An alternative way to go about it would be to overload __setstate__
and __getstate__
at some strategic points and use the prefered serialization strategy (see https://stackoverflow.com/questions/1939058/simple-example-of-use-of-setstate-and-getstate for an example).
Running this snippet shows that the results are the same within machine precision. yes, if you run the failing example above with this fix, it works.
Great, thanks for checking.
However pickling is essential to work with multiprocessing applications, e.g. multi gpu training.
I'm not actually sure that this is true--- can you elaborate on your setup? We are beginning to look into multi-GPU training and so far it seems to me that the most natural approach is for each process to build it's own copy of the model and to then distribute rank 0's model.state_dict()
(which is a simple Dict[str, torch.Tensor]
) using the appropriate mechanism for your parallelism library. The other ranks can then load it with model.load_state_dict(...)
.
This should also involve less IPC and IO than full pickled models, because then you don't have to serialize/de-serialize TorchScript blobs for generated code from e3nn. (The only way I was able to make e3nn's dynamically codegen'd modules pickle-compatible was to have them serialize their compiled, optimized TorchScript cores using a __getstate__
/__setstate__
approach like you mentioned; see here.)
Hi @felixmusil just curious if the above worked for you or if this is still an issue :slightly_smiling_face:
Hi @felixmusil, it looks like you're making edits on this branch but the PR is still open.
We do not wrap the atoms in NequIP since our neighborlists respect unwrapped positions and wrapping them would not allow us to do simulation in which we want to keep track of unwrapped positions, e.g. computing the diffusivity.
Shall we close this PR?
Hi @felixmusil ,
I'm seeing a few more commits to this PR— is this still something you are trying to do, or can we close this PR? (Was rebuilding the model in child processes sufficient for you?)

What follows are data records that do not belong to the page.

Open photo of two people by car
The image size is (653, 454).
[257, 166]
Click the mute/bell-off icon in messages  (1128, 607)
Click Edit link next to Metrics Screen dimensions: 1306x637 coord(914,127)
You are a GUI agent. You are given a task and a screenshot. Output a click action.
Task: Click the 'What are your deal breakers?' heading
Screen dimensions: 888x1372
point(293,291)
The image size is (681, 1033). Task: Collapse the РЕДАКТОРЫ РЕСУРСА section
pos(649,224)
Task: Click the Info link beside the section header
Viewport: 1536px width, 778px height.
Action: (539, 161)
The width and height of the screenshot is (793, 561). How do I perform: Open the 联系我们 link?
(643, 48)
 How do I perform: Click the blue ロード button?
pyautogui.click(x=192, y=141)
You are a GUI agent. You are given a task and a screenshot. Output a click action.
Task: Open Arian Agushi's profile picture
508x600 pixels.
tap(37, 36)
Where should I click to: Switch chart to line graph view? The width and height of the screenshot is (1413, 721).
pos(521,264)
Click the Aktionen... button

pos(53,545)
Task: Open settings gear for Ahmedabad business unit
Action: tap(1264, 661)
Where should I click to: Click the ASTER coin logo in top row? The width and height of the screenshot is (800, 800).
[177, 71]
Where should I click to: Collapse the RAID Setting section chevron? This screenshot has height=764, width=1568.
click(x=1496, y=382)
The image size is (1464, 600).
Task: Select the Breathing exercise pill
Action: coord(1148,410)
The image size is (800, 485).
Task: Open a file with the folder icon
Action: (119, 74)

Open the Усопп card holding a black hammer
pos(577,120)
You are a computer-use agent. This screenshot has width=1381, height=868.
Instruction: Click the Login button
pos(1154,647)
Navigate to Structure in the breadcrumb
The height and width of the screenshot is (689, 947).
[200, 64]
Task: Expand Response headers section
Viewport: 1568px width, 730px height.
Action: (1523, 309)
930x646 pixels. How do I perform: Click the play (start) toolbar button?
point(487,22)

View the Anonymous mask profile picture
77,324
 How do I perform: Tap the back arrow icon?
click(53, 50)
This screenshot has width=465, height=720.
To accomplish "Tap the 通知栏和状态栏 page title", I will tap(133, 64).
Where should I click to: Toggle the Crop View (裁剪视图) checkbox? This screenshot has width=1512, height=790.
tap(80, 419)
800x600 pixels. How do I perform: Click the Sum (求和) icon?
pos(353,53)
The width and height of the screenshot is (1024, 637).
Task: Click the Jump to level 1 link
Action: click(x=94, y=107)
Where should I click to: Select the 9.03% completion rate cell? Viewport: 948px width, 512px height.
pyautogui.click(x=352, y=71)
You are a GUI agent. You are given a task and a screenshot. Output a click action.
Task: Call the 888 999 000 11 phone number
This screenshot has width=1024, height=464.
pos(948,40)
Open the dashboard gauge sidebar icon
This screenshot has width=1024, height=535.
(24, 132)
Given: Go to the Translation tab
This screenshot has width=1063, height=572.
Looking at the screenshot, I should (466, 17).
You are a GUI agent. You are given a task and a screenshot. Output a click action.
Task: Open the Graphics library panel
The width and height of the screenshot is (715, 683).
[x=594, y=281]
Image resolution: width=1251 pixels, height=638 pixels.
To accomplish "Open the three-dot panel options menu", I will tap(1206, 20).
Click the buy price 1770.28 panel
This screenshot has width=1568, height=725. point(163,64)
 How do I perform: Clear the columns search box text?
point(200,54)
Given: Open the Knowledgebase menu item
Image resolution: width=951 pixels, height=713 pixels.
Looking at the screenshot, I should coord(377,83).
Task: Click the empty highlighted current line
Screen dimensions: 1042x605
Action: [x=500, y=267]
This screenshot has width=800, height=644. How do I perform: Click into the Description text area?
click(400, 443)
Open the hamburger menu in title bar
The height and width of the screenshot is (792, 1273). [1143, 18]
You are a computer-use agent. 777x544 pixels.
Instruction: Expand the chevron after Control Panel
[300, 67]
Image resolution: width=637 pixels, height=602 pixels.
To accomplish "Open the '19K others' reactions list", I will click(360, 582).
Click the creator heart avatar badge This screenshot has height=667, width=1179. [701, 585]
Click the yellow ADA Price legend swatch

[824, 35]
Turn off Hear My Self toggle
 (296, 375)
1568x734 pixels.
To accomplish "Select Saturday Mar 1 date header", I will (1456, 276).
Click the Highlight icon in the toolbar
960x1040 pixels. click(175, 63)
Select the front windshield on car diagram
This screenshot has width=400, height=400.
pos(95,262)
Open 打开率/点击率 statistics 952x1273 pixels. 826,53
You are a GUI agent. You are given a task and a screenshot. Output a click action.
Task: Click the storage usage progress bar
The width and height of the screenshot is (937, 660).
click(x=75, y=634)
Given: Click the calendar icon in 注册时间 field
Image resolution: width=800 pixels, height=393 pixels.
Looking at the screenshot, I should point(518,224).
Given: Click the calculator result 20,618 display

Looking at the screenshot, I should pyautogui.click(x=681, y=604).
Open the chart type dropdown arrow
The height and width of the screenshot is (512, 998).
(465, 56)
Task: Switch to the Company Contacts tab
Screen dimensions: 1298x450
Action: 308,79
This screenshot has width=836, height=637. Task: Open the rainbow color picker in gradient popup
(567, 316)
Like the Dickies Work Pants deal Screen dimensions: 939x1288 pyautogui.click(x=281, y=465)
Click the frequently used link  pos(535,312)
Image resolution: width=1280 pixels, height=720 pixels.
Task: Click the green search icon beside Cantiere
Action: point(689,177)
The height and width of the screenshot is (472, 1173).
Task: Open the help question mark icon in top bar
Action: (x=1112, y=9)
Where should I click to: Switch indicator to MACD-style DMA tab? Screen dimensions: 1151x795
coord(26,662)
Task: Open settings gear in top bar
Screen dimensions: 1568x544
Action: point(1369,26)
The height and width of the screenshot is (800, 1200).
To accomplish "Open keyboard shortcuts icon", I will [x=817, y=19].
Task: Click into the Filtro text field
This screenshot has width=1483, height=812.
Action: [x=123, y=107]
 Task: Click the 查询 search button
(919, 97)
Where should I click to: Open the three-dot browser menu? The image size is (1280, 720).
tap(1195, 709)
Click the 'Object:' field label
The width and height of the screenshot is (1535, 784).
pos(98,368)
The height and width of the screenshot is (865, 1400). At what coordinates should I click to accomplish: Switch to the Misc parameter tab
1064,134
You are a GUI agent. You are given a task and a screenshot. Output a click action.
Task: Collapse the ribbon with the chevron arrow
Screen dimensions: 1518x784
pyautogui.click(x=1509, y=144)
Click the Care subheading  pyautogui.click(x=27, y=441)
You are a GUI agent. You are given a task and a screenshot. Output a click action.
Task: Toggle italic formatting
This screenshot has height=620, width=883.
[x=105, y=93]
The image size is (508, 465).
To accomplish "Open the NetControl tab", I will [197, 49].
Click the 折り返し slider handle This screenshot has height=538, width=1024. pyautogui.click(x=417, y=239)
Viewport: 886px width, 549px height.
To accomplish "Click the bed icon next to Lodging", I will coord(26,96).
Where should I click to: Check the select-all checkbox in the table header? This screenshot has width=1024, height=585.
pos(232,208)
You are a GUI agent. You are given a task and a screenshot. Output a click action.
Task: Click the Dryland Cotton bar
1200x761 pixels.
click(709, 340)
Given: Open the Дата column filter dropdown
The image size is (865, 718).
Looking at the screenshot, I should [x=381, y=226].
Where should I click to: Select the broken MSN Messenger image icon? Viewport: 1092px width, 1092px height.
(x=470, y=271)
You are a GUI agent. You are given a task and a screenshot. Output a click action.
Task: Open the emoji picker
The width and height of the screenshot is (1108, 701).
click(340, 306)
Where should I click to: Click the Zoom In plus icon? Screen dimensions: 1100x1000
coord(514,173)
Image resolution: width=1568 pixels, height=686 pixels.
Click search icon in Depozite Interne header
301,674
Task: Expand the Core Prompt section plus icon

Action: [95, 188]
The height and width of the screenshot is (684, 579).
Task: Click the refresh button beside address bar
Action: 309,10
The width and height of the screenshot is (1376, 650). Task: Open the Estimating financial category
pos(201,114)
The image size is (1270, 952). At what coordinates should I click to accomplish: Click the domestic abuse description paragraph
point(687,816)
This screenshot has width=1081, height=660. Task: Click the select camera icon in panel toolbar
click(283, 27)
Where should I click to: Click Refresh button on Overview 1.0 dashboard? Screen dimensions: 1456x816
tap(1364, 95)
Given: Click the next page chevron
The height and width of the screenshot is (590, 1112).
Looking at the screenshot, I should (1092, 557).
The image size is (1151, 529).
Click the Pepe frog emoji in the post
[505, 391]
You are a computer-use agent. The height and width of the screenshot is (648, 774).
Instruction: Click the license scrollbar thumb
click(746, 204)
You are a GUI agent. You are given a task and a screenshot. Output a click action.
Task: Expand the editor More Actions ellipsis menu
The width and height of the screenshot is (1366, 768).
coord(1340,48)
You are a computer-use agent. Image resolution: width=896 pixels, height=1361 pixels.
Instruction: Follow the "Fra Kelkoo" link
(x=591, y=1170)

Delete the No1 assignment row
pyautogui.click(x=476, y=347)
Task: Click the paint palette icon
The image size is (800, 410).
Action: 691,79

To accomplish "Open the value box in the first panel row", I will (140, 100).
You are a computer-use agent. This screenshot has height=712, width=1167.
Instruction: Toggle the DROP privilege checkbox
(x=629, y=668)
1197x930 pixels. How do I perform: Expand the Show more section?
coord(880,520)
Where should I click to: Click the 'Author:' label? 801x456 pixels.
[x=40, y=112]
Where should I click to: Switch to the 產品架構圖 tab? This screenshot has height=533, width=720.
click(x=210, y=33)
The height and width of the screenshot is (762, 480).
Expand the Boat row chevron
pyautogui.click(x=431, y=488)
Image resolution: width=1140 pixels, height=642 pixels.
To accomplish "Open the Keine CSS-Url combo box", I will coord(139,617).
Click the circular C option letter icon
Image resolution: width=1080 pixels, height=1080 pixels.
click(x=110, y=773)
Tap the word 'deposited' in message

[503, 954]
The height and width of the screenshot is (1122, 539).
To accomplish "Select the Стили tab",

I'm also seeing that you made this "remove empty dim" commit— what is its purpose, and is it related to some issue with shapes you may have found?
Thanks!
Hi @Linux-cpp-lisp,
Sorry for disappearing on you. I reverted the unnecessary commits and updated the PR branch to the current develop
. So it's finally ready to be merged unless you have some additional comments or requirements?
I'm not actually sure that this is true--- can you elaborate on your setup?
You are right, it's really tied with me using pytorch_lightning
for training. It provides many nice features but also some requirements like pickling for saving states of the hyperparameters.
We do not wrap the atoms in NequIP since our neighborlists respect unwrapped positions and wrapping them would not allow us to do simulation in which we want to keep track of unwrapped positions, e.g. computing the diffusivity.
I understand that and I removed this commit from the PR.
I'm also seeing that you made this "remove empty dim" commit— what is its purpose, and is it related to some issue with shapes you may have found?
For some reason, I have a corner case where an additional empty dimension (of size 1) was present which was not compatible with the rest of the computations.
@felixmusil sounds good, I'll take a look at this again soon here for merging.
Re multi-GPU support, take a look at this recent issue: https://github.com/mir-group/nequip/issues/210. Basically, unless you are really married to PyTorch Lightning, I would recommend looking into our horovod
branch, which will be the "official" solution in the future.
For some reason, I have a corner case where an additional empty dimension (of size 1) was present which was not compatible with the rest of the computations.
Hm yeah this sounds like it could be a bug on our part... are you able to reproduce this still on the latest NequIP develop
, and if so, are you willing to share a reproducing example? Not a big deal, just want to be sure we aren't missing some bug.
Re multi-GPU support, take a look at this recent issue: https://github.com/mir-group/nequip/issues/210. Basically, unless you are really married to PyTorch Lightning, I would recommend looking into our horovod branch, which will be the "official" solution in the future.
Thanks for the suggestion, I will have a look at how you handled the problem. I have a few other models working with PyTorch Lightning
though, so I would like to stick with it for a while longer.
Hm yeah this sounds like it could be a bug on our part... are you able to reproduce this still on the latest NequIP develop, and if so, are you willing to share a reproducing example? Not a big deal, just want to be sure we aren't missing some bug.
I will raise an issue/PR if I manage to reproduce it.
Hi @felixmusil ,
I came back to this again now after a while and I thought I would commit it (I've added a commit off of current develop
with you as a coauthor, see the branch: https://github.com/mir-group/nequip/tree/pickle).
However, for reasons I'm not sure of (call stack/module stack depth?) this has a non-negligible negative effect on speed, so I will not be merging it. Closing this PR for that reason, but the pickle
branch is there as a version of this off the latest develop
for those who absolutely need it.
(See above for discussion of our supported state_dict()
approach for saving models.)